En tant qu’astrologues, et parce que nous sommes les observateurs privilégiés d’un affleurement de la dimension psychique qui se déploie en l’homme et à travers ses réalisations (à la manière d’un véritable fruit authentifiant le but de l’arbre de l’évolution), nous avons une extrême responsabilité : celle de prospecter les vrais fondements de notre discipline afin de la valider, à l’extrême opposé des dérives commerciales qui dénaturent l’astrologie.

Voilà notre défi et notre responsabilité, dès lors que nous sommes les témoins du déploiement de l’imaginaire, tel qu’il montre que le cadre de notre vie est bien plus un outil qu’une fin en soi.  

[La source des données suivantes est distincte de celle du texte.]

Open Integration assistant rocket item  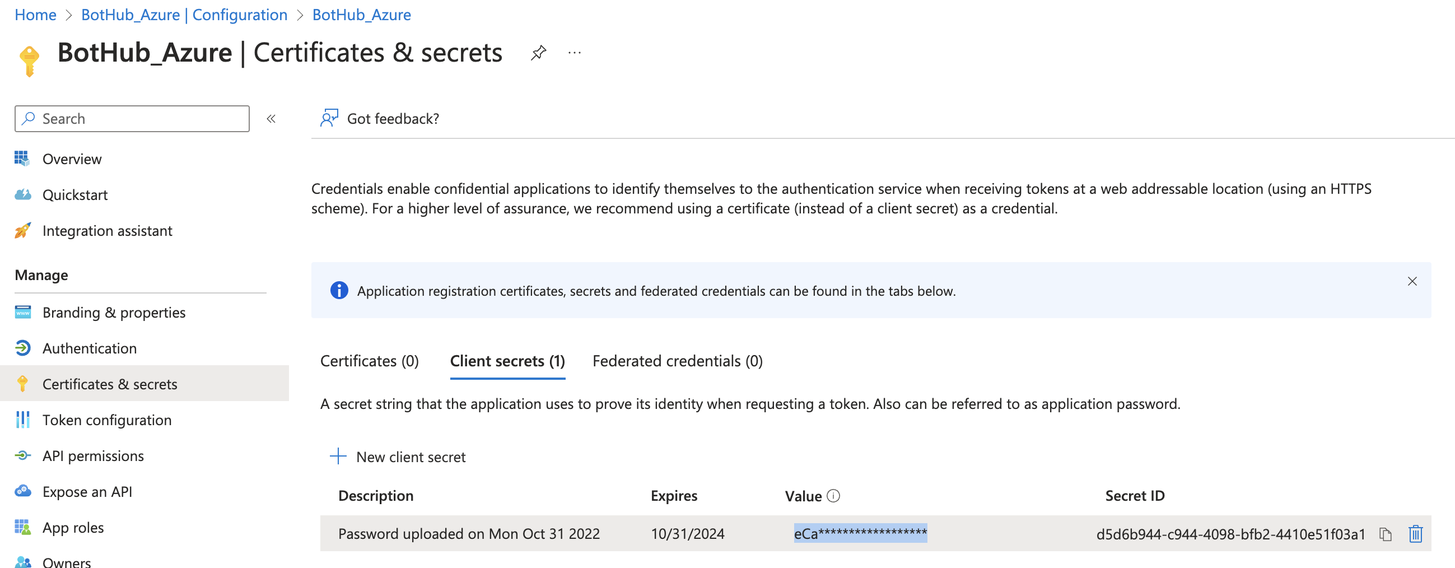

Vient alors la question de savoir quel en est l’enjeu… Et l’astrologue de répondre : dès lors que l’évolution a favorisé l’émergence de la conscience, à la faveur du déploiement d’un imaginaire sous-jacent et constitué au cours des millénaires, l’enjeu est de favoriser en chacun l’éclosion d’un sujet libre ; libre parce que pleinement conscient de ce qu’il a d’original à être et d’inédit à faire.